Internet start-up helps local farms share their harvest

The Google App Engine, a hosting and development platform, underlies two-year-old Farmigo's Web applications for community supported agriculture.
Written by Heather Clancy, Contributor

A couple of weeks ago, I was pitched by Google, which wanted to sell me (if you will) on the inherent environmental and operational benefits of the company's Google App Engine. A primer: Google App Engine is a Web service that lets organizations (business OR non-profits) create applications and Web services of their own. It is for start-ups or entrepreneurs who might not have the wherewithal, or desire, to invest in server hardware, hosting platforms and software development tools for an e-commerce site or e-business. According to the Google team, there are something like 130,000 applications hosted on the Engine that are being used every week.

But this post actually isn't about that platform. It is about one of the organizations I interviewed this week that is using the Google App Engine to host a new applications focused on community supported agriculture (CSA), called Farmigo.

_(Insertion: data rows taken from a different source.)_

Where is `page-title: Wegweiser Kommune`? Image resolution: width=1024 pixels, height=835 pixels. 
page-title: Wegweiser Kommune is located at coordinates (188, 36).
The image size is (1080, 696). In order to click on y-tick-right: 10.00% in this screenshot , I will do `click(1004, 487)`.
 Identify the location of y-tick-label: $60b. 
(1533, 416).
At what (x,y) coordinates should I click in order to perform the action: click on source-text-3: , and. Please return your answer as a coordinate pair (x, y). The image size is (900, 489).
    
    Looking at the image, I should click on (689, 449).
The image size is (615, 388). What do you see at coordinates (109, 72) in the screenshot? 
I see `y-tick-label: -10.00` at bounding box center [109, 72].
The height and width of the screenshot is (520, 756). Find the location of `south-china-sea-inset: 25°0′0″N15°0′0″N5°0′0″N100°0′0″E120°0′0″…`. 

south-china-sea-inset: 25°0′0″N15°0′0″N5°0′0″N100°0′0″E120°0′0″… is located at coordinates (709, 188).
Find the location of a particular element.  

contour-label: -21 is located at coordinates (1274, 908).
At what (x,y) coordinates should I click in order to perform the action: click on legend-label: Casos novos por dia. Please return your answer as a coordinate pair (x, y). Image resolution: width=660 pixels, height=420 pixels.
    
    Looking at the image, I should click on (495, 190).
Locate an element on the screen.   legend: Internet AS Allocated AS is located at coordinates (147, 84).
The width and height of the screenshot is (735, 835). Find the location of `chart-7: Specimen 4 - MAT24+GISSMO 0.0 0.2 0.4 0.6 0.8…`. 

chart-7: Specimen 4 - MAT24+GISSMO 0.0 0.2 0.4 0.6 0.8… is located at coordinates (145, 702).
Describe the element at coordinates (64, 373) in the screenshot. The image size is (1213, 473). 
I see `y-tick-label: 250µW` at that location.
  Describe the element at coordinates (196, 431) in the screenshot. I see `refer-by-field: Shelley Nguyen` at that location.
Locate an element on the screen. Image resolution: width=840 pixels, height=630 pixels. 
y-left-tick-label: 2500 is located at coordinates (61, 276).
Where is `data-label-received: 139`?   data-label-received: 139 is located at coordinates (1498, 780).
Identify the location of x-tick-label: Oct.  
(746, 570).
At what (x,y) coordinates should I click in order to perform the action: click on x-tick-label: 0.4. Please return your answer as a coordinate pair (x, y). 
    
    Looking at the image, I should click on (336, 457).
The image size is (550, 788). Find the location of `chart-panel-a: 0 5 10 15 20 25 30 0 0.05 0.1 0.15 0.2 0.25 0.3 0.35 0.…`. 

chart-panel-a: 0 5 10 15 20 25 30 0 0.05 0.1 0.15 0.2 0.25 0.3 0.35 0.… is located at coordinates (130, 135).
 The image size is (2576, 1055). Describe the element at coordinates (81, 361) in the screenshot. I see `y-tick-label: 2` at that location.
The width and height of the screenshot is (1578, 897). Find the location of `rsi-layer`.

Another primer, according to Farmigo founder Benzi Ronen: CSA is used to describe a business model in which individuals "subscribe" to the produce, meats, dairy products or other goods being raised or harvested by a small farm. You are, in essence, helping to finance the farmer's growing season (whatever period he or she happens to honor). If the season is good, awesome for you, but you are also sharing in the risk. You, as the CSA sponsor, go pick your food up at a preappointed place. I did a quick search for CSA opportunities near my home in New Jersey, and there aren't that many. But if you live in Manhattan or one of the five borough, you have many many choices.

Ronen, who spent some time during his childhood on an Israeli kibbutz, estimates that out of the 2.2 million farms in the United States, probably between 5,000 and 6,000 fall into the CSA model. He says Farmigo was created to help those CSA farms deal with something that many of them aren't really good at doing: running their business using technology. The Internet helps cut out intermediaries and lets farmers communicate directly with their subscribers, which means they can collect more money per dollar of goods produced.

Farmigo handles all the information about account relationships, customizing the site as necessary for individual farms and backing up the data on a weekly basis. It charges farms 2 percent of revenue, based on what they deliver per month. So, a $100,000 operation would pay Farmigo $2,000 for the year for running its Web site, hosting it and managing all the records.

"We needed to create a system that wasn't just a back office system but that was also an interactive office. From our standpoint we wanted to focus on creating the best experience for the farmers and their subscribers. Management, buildings and installing servers. That is not what we need to be worrying about," Ronen says.

Full disclosure: Before I talked to Ronen, I didn't know the origins of the CSA model. But I do know this: Farmigo offers another great example of how cloud services are rewriting the rules of sustainable business.  You can debate whether or not they offer a "greener" approach to computing, but one thing is clear: without the reach of the Internet, CSA won't go much farther than a niche movement. Via the cloud, however, it could blossom.